STATED EXERCISE: Copy out, word for word, the entries starting with the line that contains "Screen dimensions: 1280x1254" and going on through the end of the entries. Omit the pictures from your answer.

Entries on where targets appear

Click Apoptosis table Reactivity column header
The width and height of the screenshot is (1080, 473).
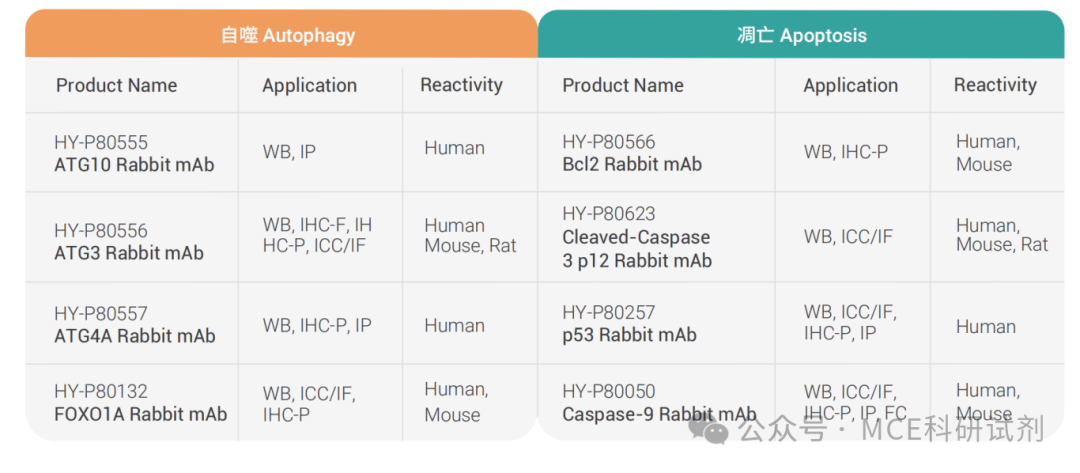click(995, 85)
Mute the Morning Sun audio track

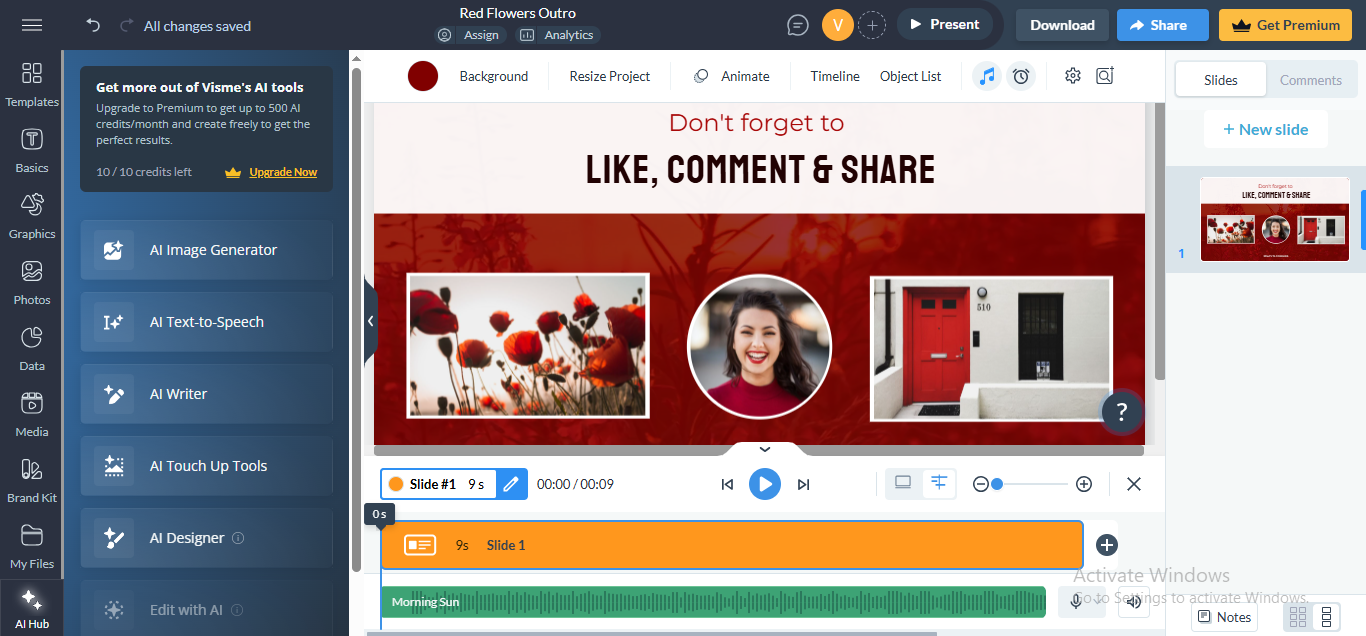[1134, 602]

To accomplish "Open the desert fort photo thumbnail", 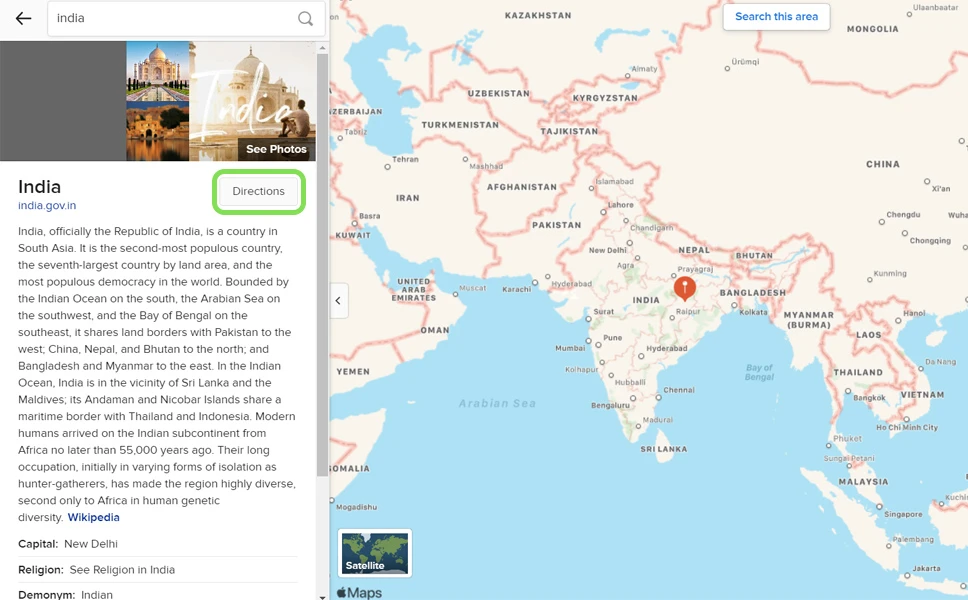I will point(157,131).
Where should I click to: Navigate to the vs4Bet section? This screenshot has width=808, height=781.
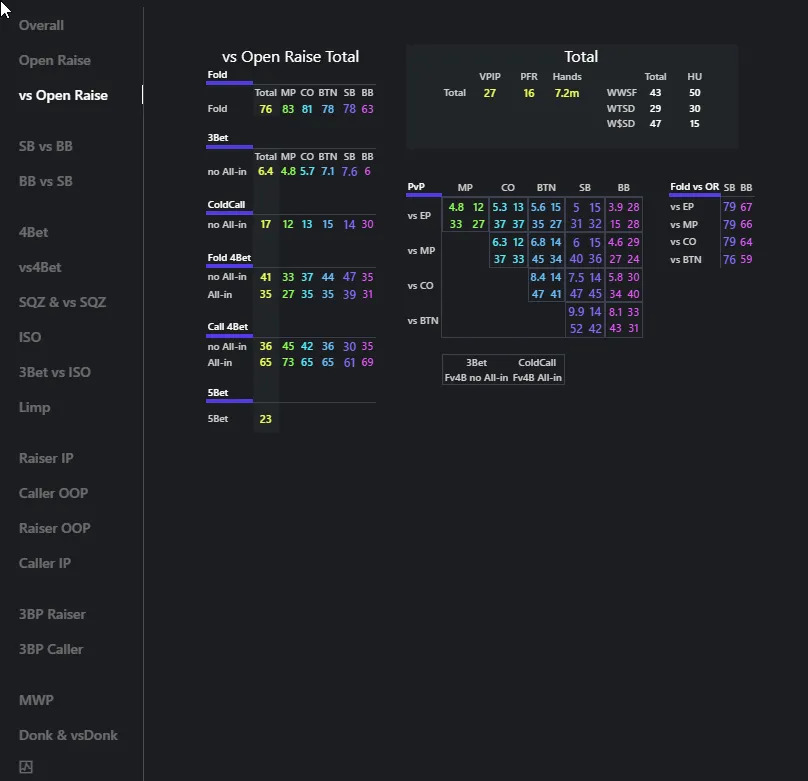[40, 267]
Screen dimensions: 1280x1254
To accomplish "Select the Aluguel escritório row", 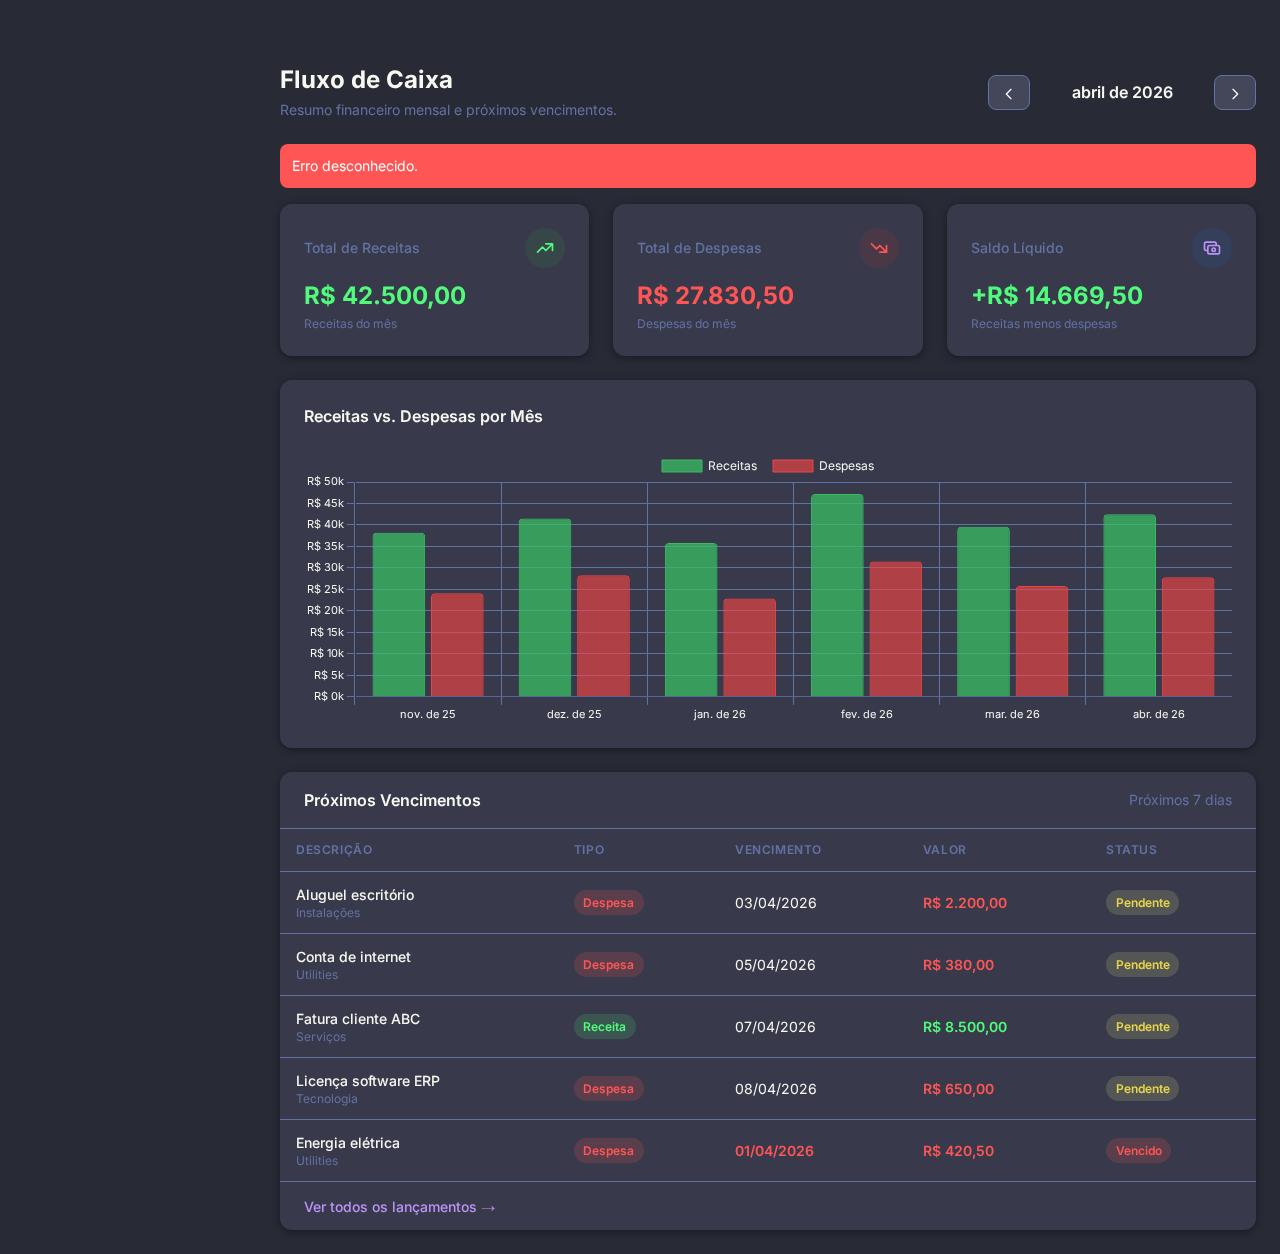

FULL RESPONSE:
Screen dimensions: 1280x1254
To accomplish "Select the Aluguel escritório row", 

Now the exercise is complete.